#### Task objective:
Set out word for word the line that contains "Retweet Jung Sanghyeon's tweet" and each line after it, through the end of the data below, but exclude the pictures.

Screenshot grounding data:

● ● ● ●

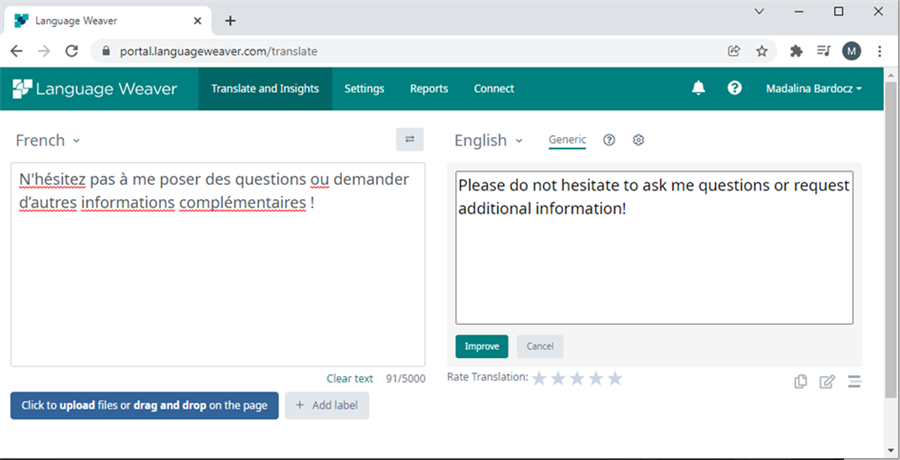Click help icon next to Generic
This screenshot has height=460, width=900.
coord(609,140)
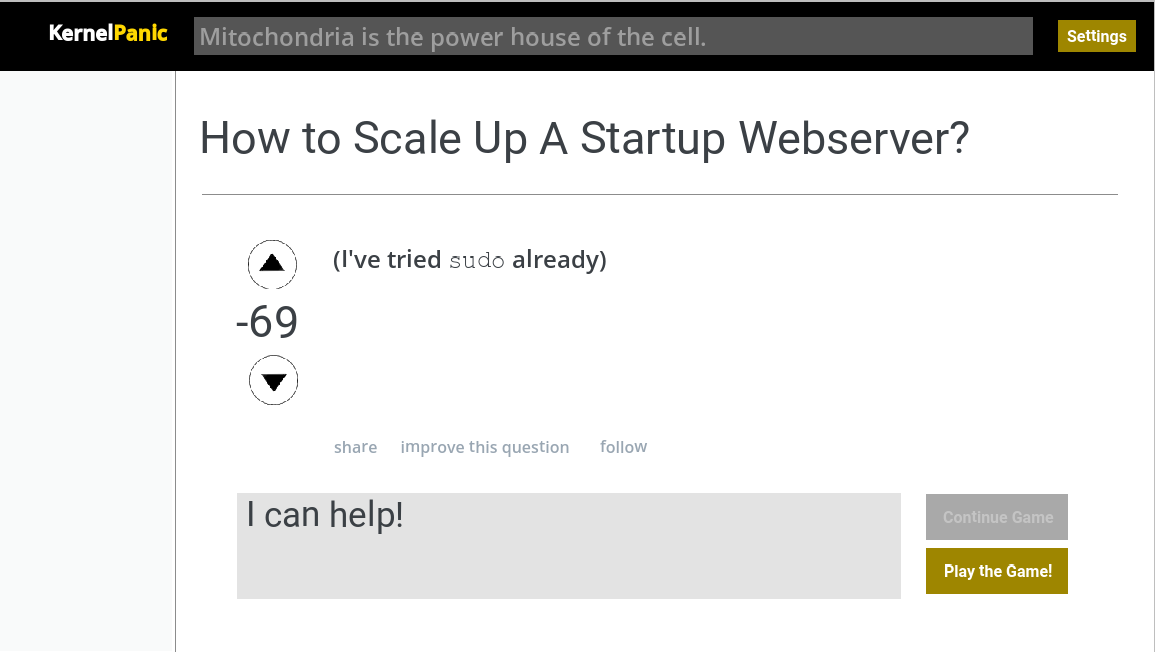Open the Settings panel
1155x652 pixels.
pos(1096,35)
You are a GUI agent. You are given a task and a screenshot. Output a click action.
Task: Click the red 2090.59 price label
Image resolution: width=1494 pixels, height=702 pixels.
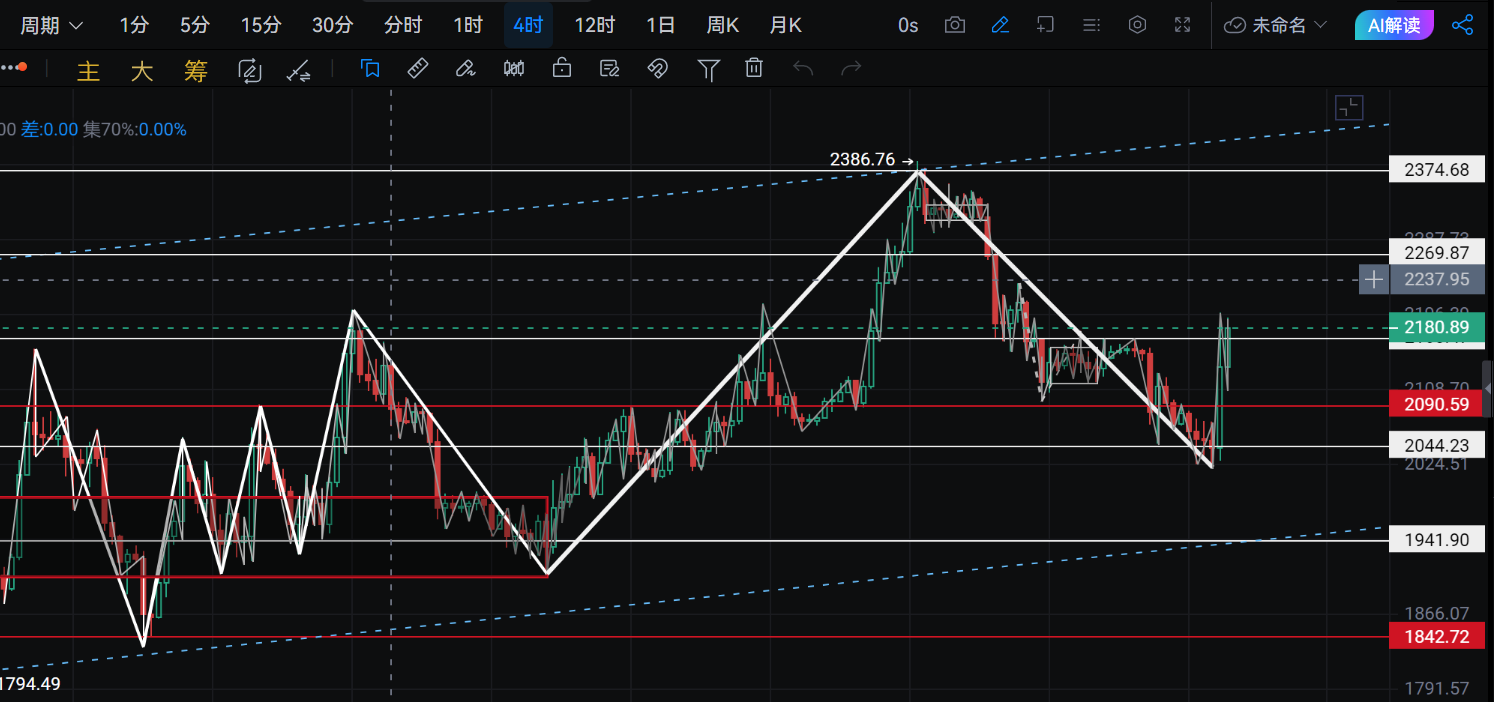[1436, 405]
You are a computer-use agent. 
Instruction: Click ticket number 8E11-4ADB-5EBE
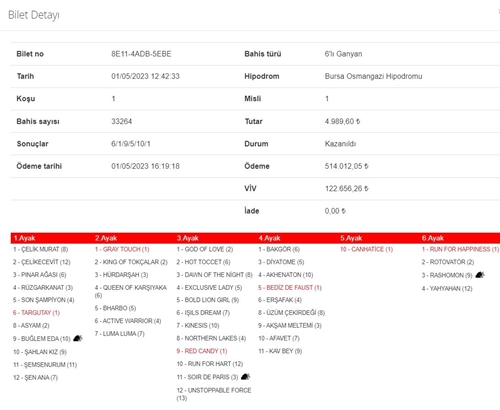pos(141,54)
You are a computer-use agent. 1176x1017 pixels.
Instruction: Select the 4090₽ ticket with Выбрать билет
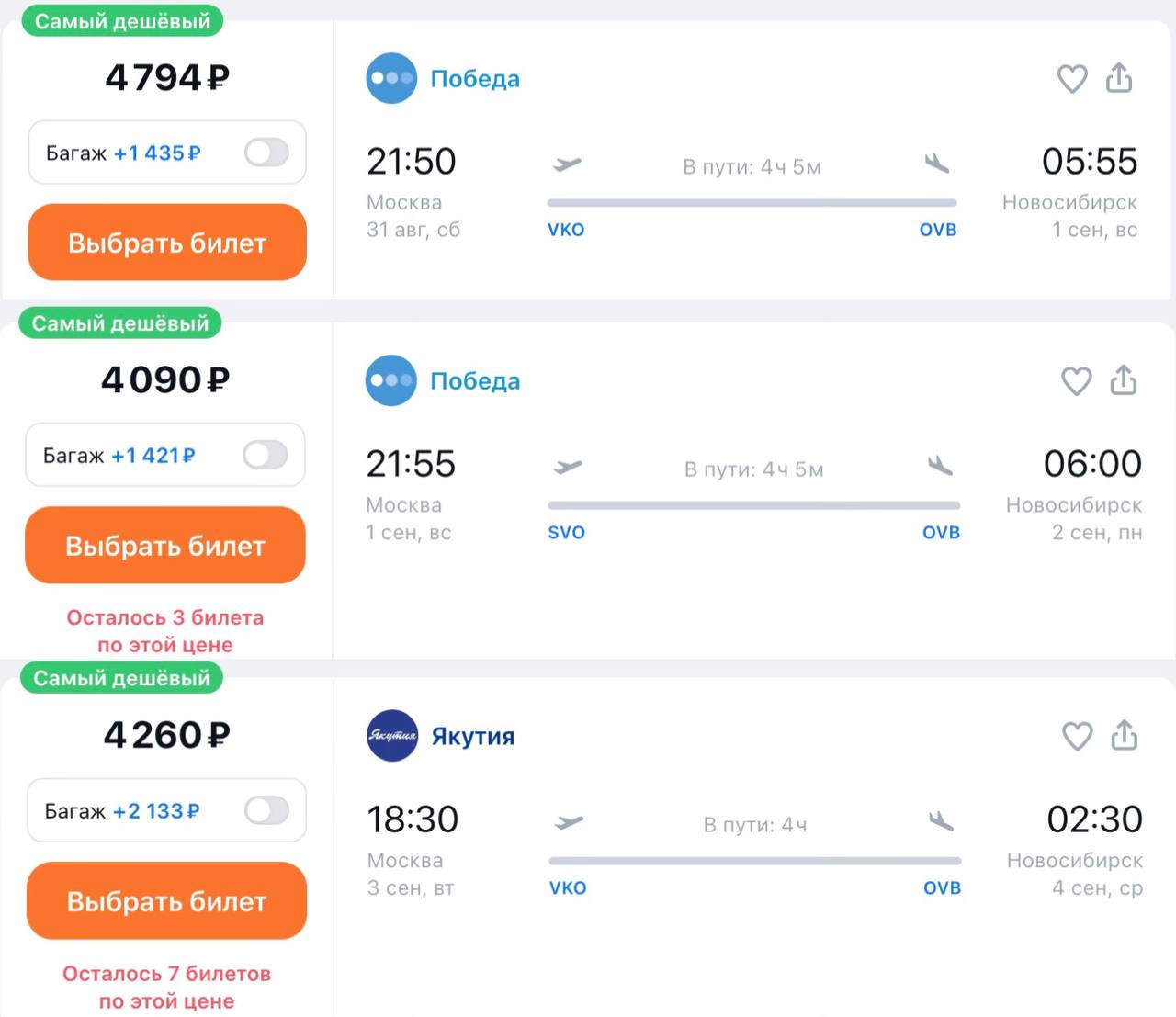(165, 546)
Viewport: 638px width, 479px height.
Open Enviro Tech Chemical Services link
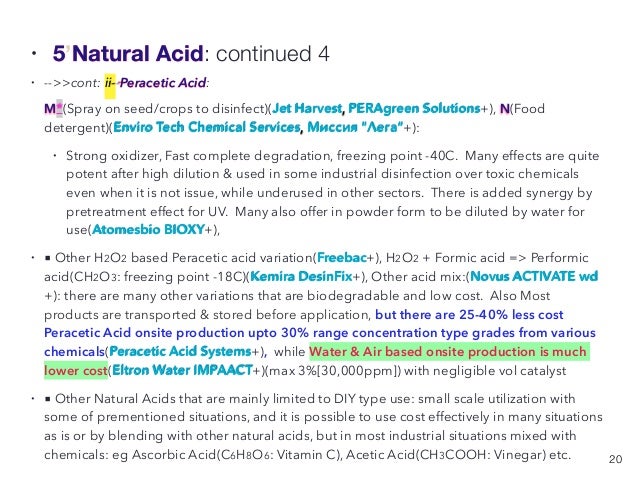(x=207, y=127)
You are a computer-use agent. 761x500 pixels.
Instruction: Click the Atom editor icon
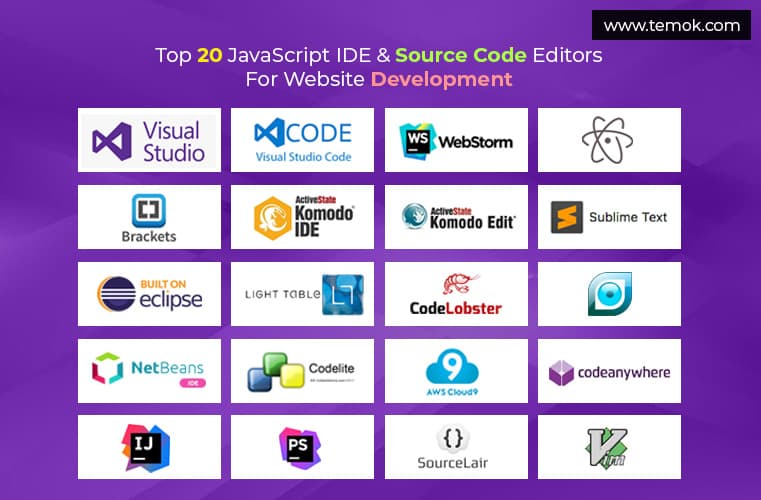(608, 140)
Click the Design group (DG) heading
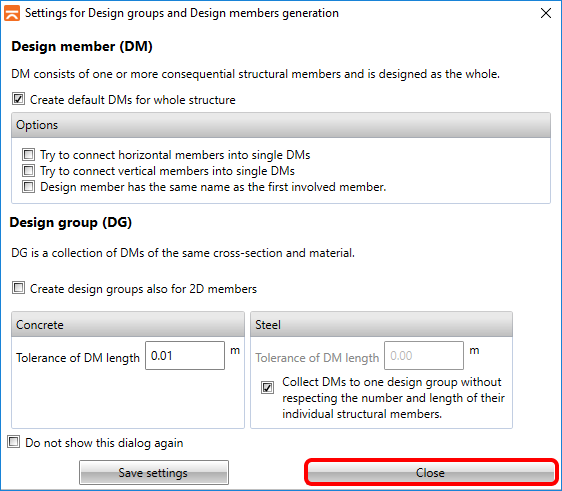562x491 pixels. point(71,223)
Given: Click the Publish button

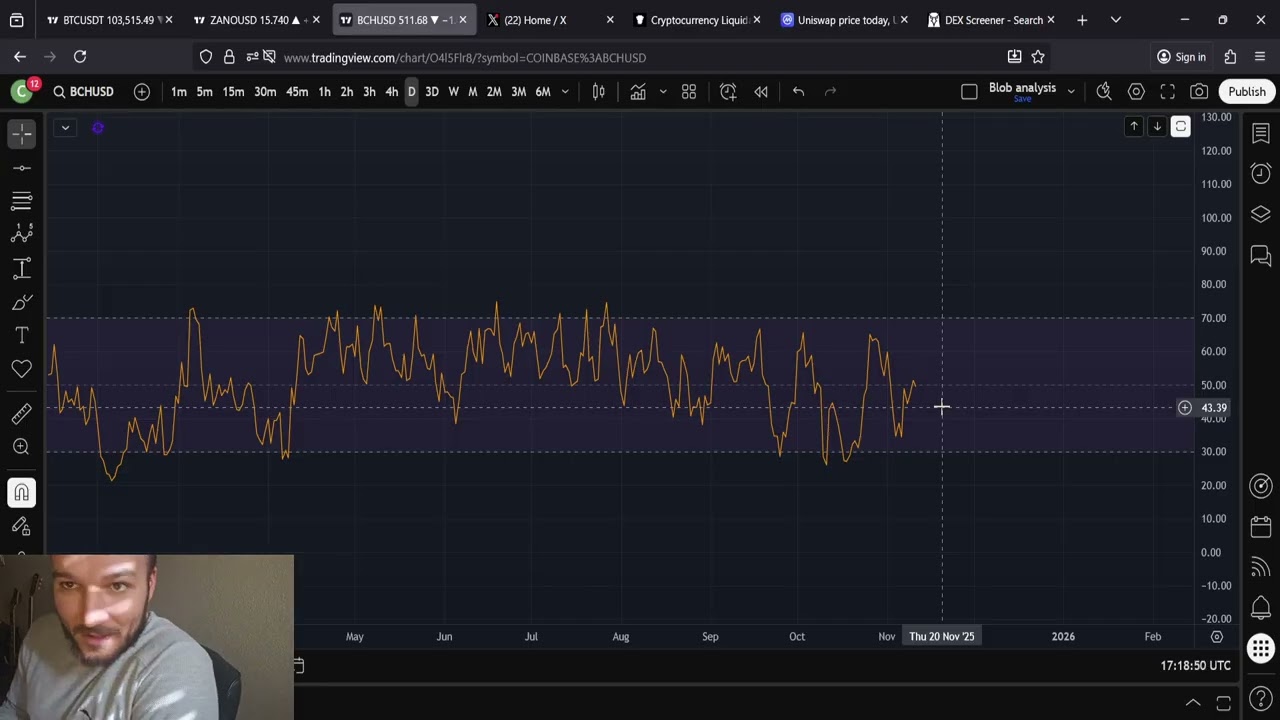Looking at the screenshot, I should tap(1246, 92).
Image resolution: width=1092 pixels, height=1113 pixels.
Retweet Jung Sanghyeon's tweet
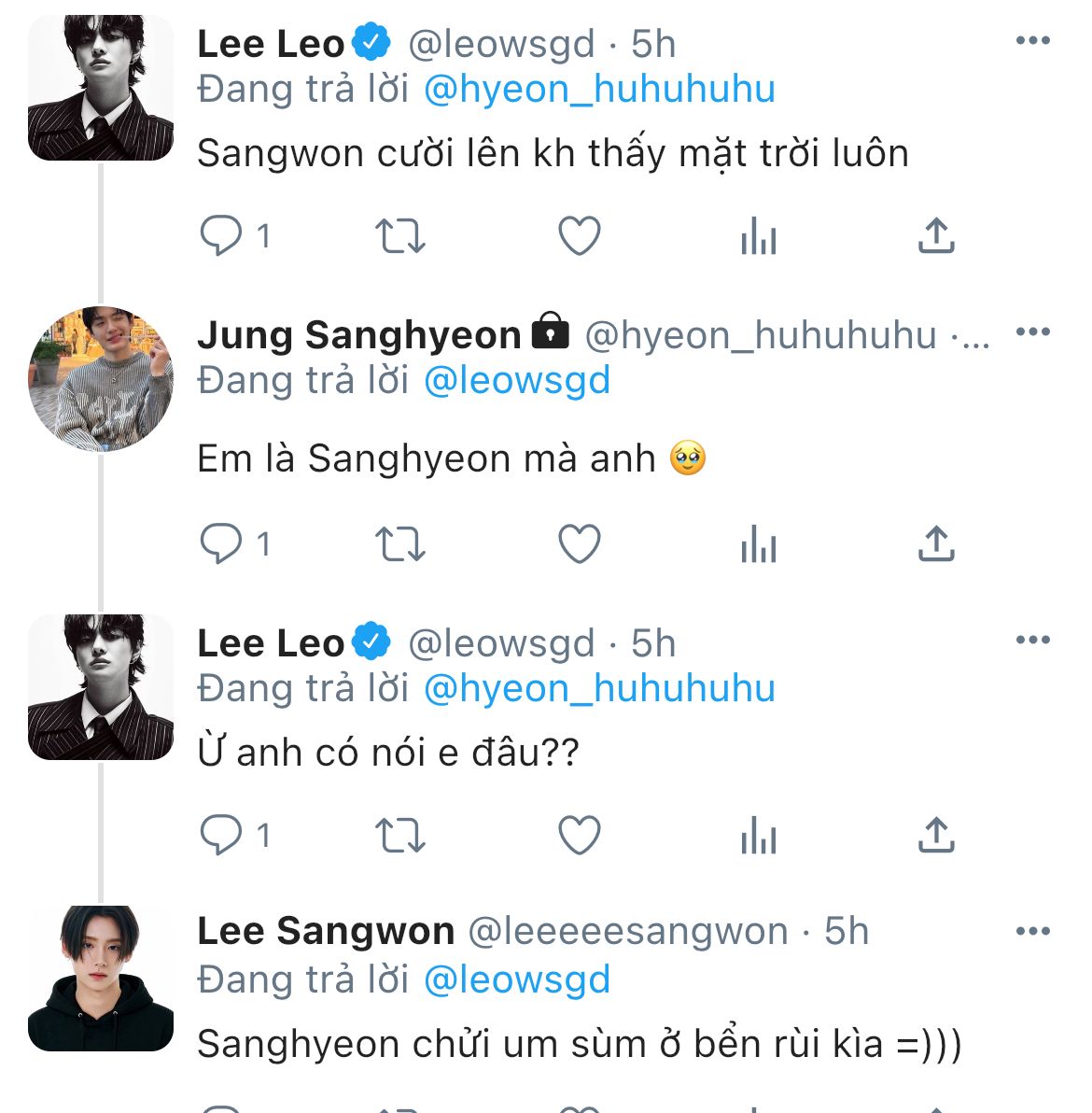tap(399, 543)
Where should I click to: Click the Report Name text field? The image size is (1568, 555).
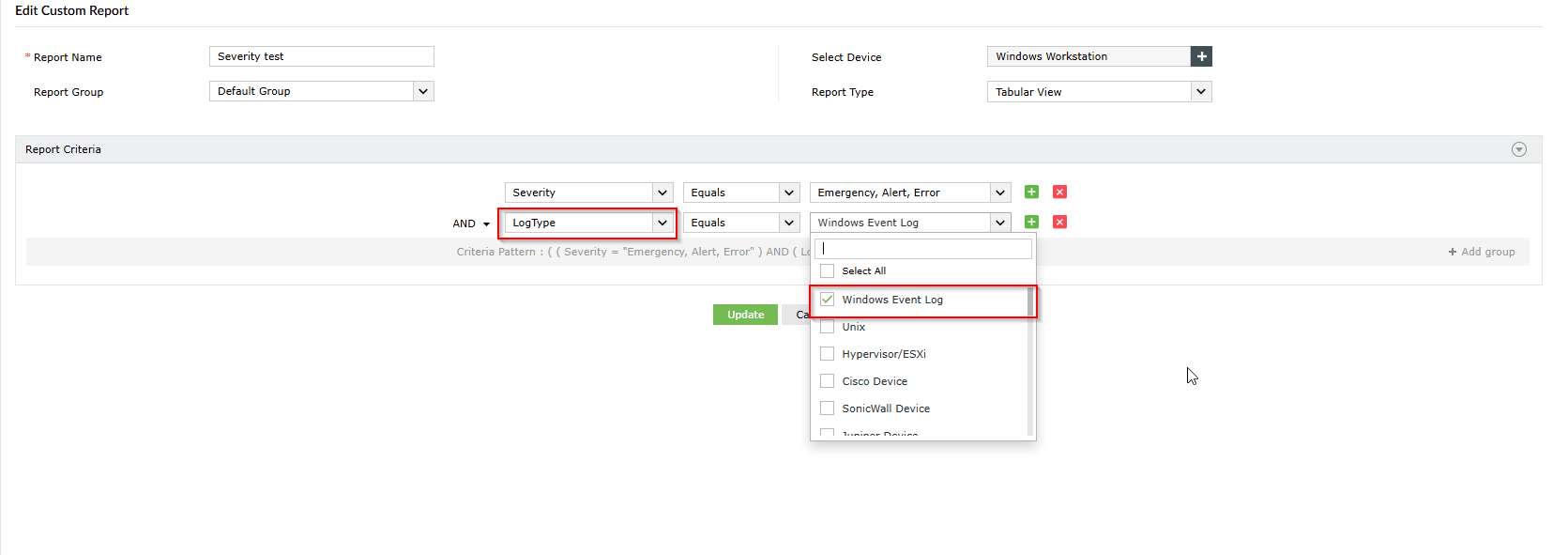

● ● ● ●

#### Response:
Retweet Jung Sanghyeon's tweet
tap(399, 543)
Where should I click to: Click the Report Name text field? The image size is (1568, 555).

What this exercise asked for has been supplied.